Tools & Strategies News

Natural Language Processing Tool Predicts Severe Maternal Morbidity

An automated natural language processing tool that uses clinical notes and EHR data performed as well as a previously validated, manual risk stratification tool for severe maternal morbidity.

Two hands on a red background, one adult and one child. The adult's hand is white, and is holding the child's hand, which is red

Source: Getty Images

By Shania Kennedy

- A new study published this month in JAMA Network Open found that an automated natural language processing (NLP) tool relying on clinical notes and EHR data achieved similar predictive performance to a manual, previously validated tool for severe maternal morbidity (SMM) risk stratification.

Maternal health has become a significant population health concern, especially in light of growing maternal morbidity and mortality in the US. The Commonwealth Fund reported in a November 2020 issue brief that the US has the highest maternal mortality rate among similarly developed countries.

The Centers for Disease Control and Prevention (CDC) indicate that approximately 700 people die annually in the US during pregnancy or in the following year, and an additional 50,000 have unexpected complications during labor and delivery that result in short- or long-term adverse health impacts. Some of these are related to maternal morbidity, which the study stated is a public health priority in the US.

The study further explains that maternal morbidity is typically addressed via risk stratification tools routinely used in obstetrics, which help care teams assess and communicate risks associated with delivery for a particular patient. However, the study authors highlight that these tools rely on manual user input, which can burden care teams.

To improve SMM risk stratification, the researchers set out to develop an automated NLP method capable of analyzing clinical notes and EHR data to forecast patient risk.

NLP is the arm of artificial intelligence (AI) that enables computers to “understand” human language in the form of voice or text data by leveraging machine learning or deep learning and computational linguistics.
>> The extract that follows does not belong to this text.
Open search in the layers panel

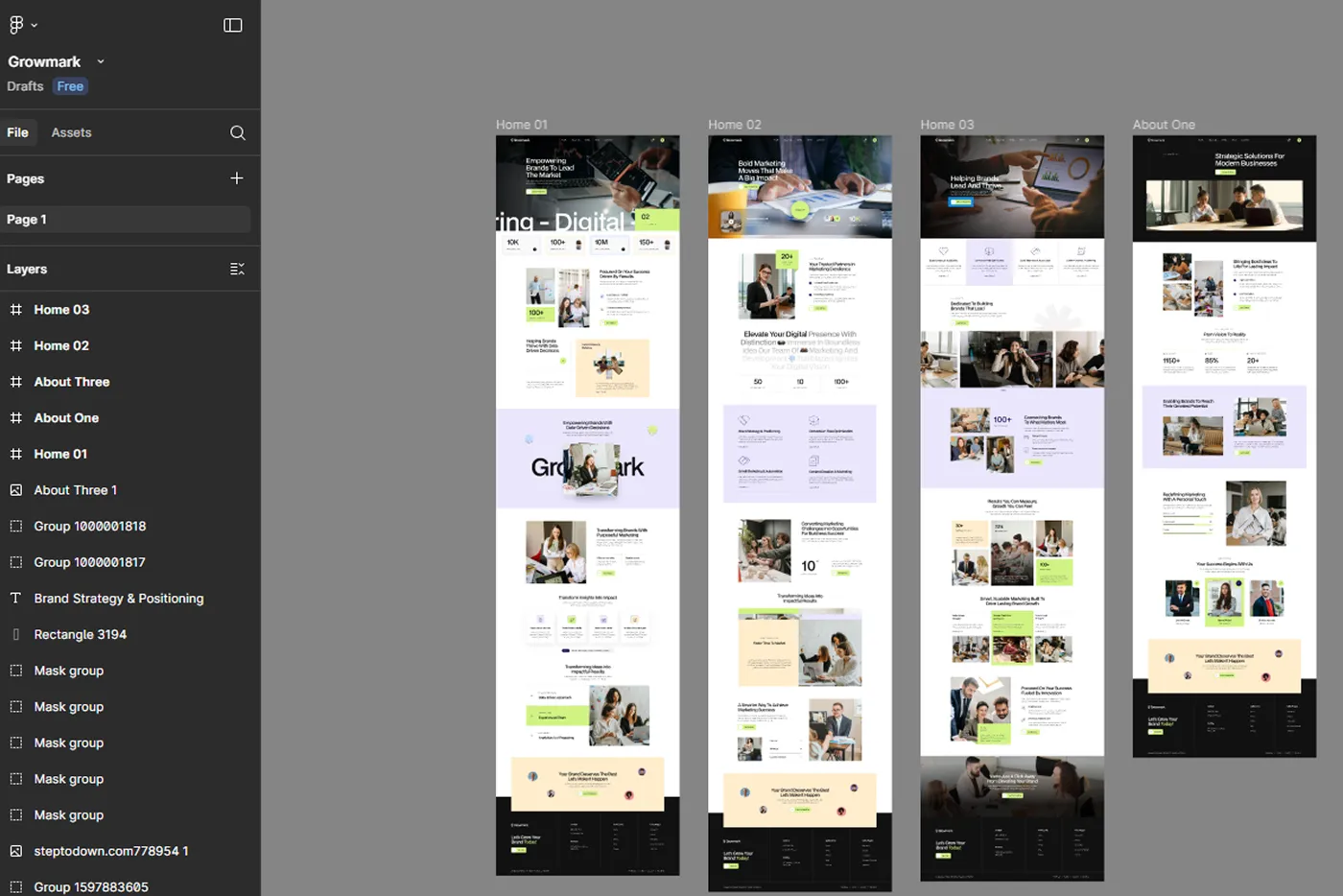click(237, 132)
In clinical or research settings, NLP is used to extract relevant data from free-text sources like EHRs and clinical notes, which can be difficult to obtain and use otherwise.  
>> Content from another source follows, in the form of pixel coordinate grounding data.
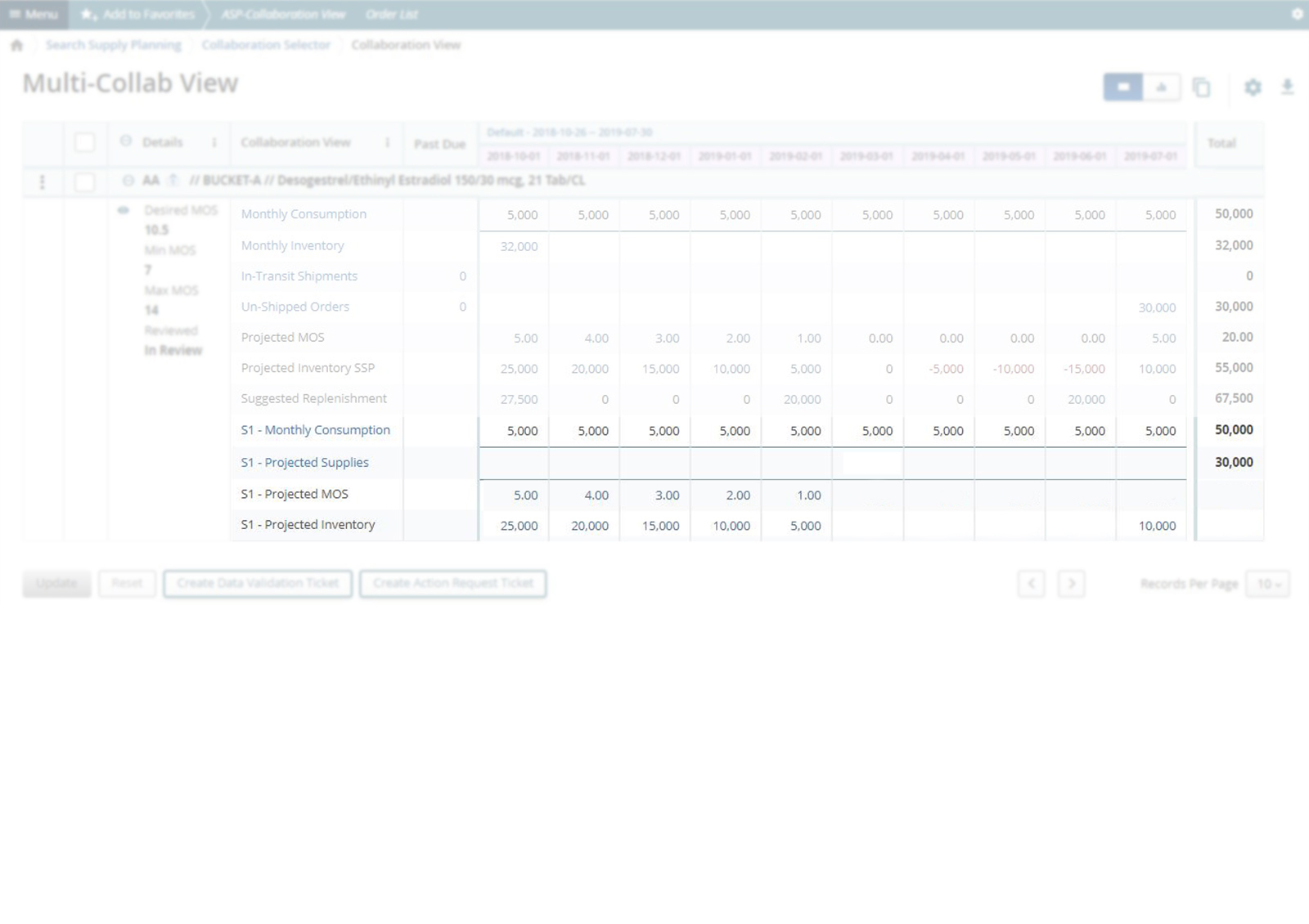The width and height of the screenshot is (1309, 924).
Task: Click the home icon in breadcrumb
Action: tap(16, 45)
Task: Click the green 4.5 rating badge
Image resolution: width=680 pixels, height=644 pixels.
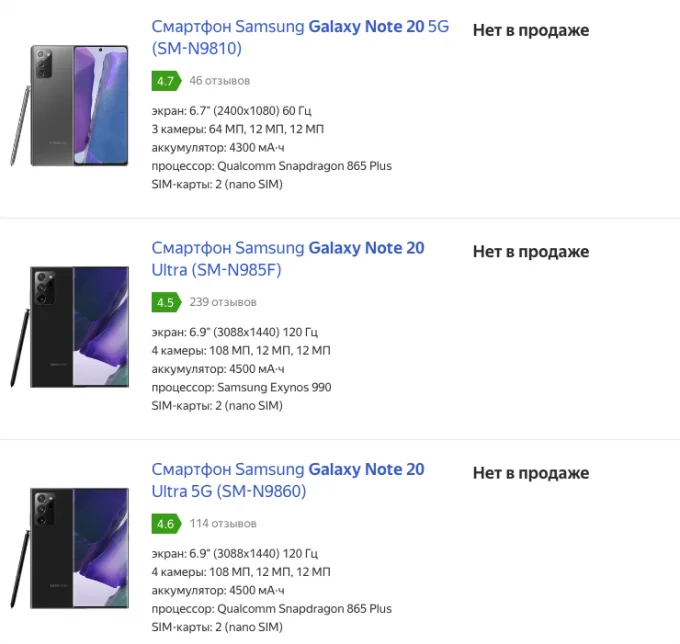Action: click(166, 302)
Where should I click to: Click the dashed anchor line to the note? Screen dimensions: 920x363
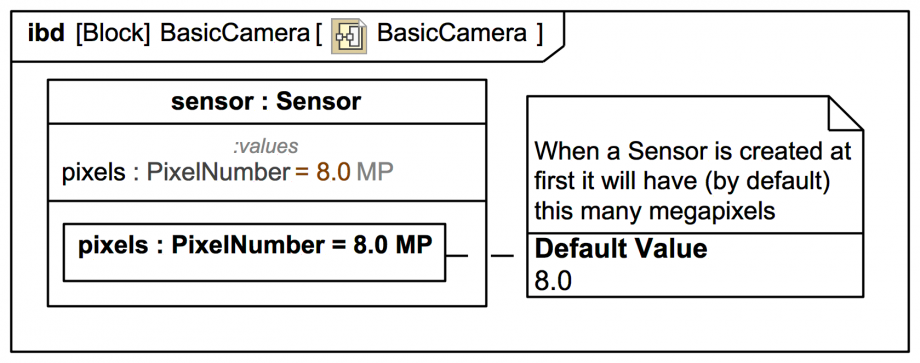479,256
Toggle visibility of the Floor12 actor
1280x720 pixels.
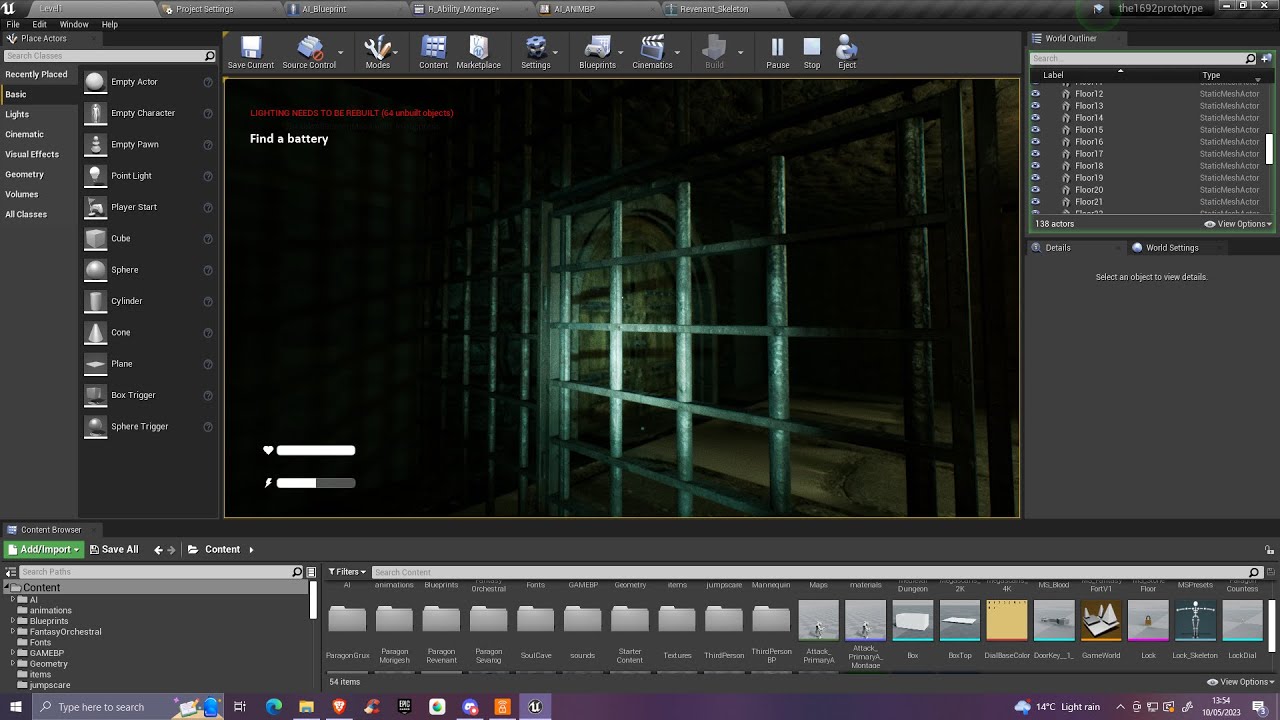[x=1035, y=94]
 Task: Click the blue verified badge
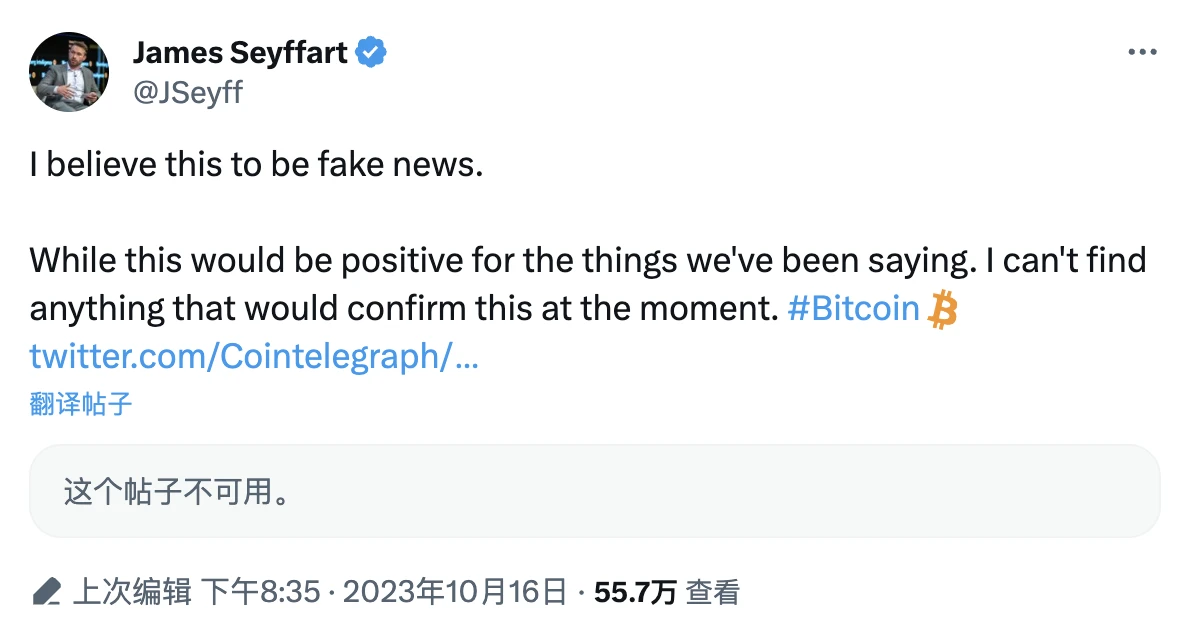coord(372,53)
To develop their tool, the research team gathered data from 19,794 patients receiving care at Brigham and Women’s Hospital and Massachusetts General Hospital between July 1, 2016, and Feb. 29, 2020. They used a subset of data from 4,043 patients to generate the Obstetric Comorbidity Index (OB-CMI), a previously validated, comorbidity-weighted score to stratify SMM risk. They used data from the remaining 15,760 patients to train the tool. A total of 115 individuals in the testing cohort and 468 in the training cohort experienced SMM.
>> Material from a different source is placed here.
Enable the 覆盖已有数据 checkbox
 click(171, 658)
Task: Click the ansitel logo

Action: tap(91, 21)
The researchers developed the tool using a vocabulary of 2,783 words gathered from the records of individuals from the training set. Following training, the tool was tested on the OB-CMI dataset to evaluate its performance compared to the previously validated risk-scoring tool. To compare the two, the researchers prioritized positive predictive value and model sensitivity to identify individuals at the highest risk of SMM.

Overall, the researchers found that the area under the receiver operating characteristic curve of the NLP-based model was 0.76, which was comparable with that of the OB-CMI model. They also performed similarly in terms of sensitivity and positive predictive value, with the NLP model achieving 28.7 percent sensitivity to the OB-CMI’s 24.4 percent and a positive predictive value of 19.4 percent compared to the OB-CMI’s 17.6 percent.

According to the study, these findings indicate that AI and NLP have the potential to improve risk stratification and patient care while reducing non-patient-facing tasks for care teams and clinical staff.

However, more research is needed to validate an NLP approach and determine its role in clinical practice, researchers noted.